More precisely $S \subset G, \ |G| = n \in \mathbb{N}$. Let $<S>$ be operational closure of $S$ in $G$. I am interested in outputting at least one $S$, such that $<S> = G$ and for every $S'$ with that property $|S| \le |S'|$.
So far I have tried to understand what is $<a>, a \in G$, but due to lack of even simple associativity this is non-trivial. I defined right-associative power operation $a^k := (k = 1) \ ?\ a \ :\ a * a^{k-1}$, for $k \ge 1$. I already know how to list the elements of a set $R_a := \{a^k \ |\ k \ge 1\}$, and of similarly defined set $L_a$, if $a^k$ is defined as left-associative.
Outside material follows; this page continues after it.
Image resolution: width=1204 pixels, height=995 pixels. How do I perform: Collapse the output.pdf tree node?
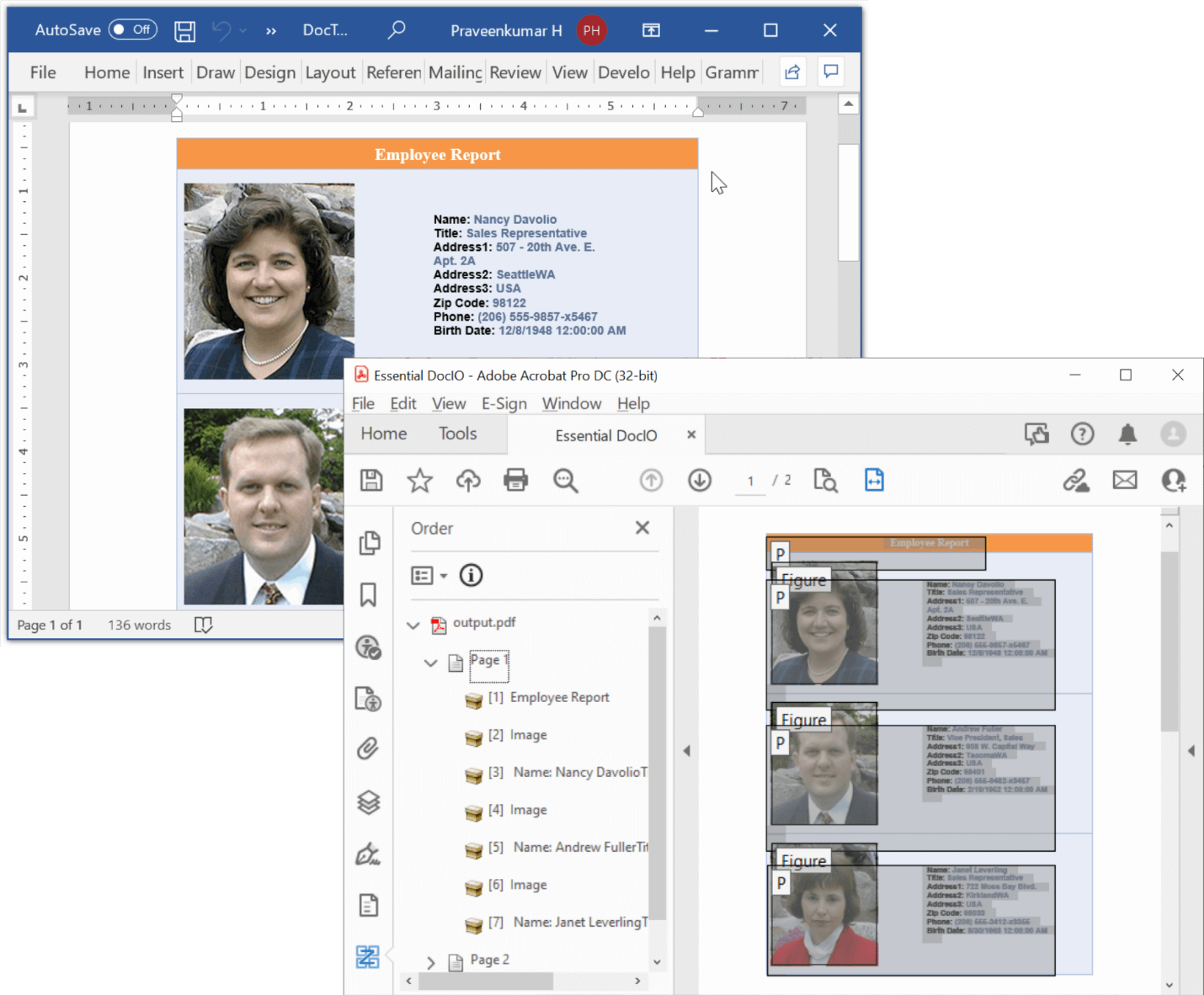coord(413,625)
These are, in general case, proper subsets of $<a>$, and need not even be closed under multiplication (I have constructed counterexamples).
All in all, proper description of $<a>$ still evades me, but even then, I would have to figure out how to describe $<a_1,...,a_k>$ knowing the former. Is there a more intelligent way to write this program than absolute brute force search across subsets of $G$ and the definition of $<S>$ as intersection of all submagmas of $G$ that contain $S$?